Plattformen als Dienstleister: Die Plattformen, über die die Creator ihr Angebot verbreiten, nehmen nur eine geringe Rolle im Arbeitsprozess ein. Sie werden als Dienstleister angesehen, die die Medienschaffenden bei der Umsetzung und Verbreitung ihres Angebots unterstützen. Außerdem sind sie für einige Creator bei der Monetarisierung ihres Angebots nützlich. Etwaige Plattformvorgaben für den Produktionsprozess werden nicht wahrgenommen und auch kategorisch abgelehnt.
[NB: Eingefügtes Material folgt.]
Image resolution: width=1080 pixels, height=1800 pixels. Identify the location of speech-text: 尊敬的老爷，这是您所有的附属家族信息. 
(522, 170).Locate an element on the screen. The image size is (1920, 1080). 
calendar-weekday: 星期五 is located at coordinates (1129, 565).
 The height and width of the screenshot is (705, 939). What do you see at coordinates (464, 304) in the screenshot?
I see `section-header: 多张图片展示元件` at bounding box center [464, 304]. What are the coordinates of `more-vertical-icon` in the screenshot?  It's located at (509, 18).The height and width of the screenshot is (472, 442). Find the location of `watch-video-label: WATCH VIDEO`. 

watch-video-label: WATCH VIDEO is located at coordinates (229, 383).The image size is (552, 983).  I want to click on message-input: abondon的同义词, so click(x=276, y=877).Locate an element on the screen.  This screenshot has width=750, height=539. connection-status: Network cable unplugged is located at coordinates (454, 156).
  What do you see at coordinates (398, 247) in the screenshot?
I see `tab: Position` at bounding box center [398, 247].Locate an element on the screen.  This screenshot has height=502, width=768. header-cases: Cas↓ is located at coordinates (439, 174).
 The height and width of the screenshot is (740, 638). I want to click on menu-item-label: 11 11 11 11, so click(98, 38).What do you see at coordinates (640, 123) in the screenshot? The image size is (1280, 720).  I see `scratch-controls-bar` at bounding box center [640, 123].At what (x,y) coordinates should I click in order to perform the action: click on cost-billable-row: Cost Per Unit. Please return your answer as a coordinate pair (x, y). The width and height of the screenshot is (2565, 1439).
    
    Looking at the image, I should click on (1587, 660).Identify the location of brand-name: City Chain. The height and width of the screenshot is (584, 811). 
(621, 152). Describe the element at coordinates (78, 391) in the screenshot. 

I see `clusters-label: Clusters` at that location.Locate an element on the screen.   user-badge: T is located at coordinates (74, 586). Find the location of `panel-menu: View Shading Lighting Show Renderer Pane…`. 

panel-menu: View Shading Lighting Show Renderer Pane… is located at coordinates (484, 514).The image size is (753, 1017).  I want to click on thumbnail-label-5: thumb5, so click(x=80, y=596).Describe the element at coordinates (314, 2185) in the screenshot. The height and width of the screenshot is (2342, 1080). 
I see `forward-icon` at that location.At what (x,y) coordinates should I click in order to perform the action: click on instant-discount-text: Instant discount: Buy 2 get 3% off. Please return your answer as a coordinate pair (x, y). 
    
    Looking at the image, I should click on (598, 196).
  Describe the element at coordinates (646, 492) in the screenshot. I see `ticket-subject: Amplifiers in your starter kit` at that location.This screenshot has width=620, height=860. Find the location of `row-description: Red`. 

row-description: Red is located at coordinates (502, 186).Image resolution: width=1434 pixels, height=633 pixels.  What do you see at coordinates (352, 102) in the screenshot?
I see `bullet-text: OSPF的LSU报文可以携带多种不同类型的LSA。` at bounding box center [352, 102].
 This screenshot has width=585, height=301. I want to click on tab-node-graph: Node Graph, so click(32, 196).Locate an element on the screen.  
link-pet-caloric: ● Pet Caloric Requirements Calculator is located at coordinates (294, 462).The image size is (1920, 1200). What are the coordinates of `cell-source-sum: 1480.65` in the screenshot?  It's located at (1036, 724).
Redaktionelle Produktion wird nicht verschwinden: Die eigenständige Medienproduktion wird die redaktionelle Produktion aufgrund der positiven Auswirkungen der Zusammenarbeit nicht ersetzen. Allerdings könnte sich die traditionelle Ordnung ändern. Durch die zunehmende Verlagerung der unternehmenszentrierten Sichtweise zu einer individualisierten Anschauung, sind mehr Zusammenschlüsse einzelner Creator zu erwarten, welche zur Entflechtung der großen Verlagsstrukturen und folglich zu einer Dezentralisierung der journalistischen Aussagenproduktion führen könnte. Zweifellos trägt die Creator Economy zur Fragmentierung der Medienlandschaft bei. Sie bringt thematische Nischen hervor, die zu mehr Vielfalt im Journalismus führen. Außerdem steigen die Partizipationsmöglichkeiten der Nutzer und Nutzerinnen, die eine zunehmende Demokratisierung des Journalismus im Allgemeinen bewirken.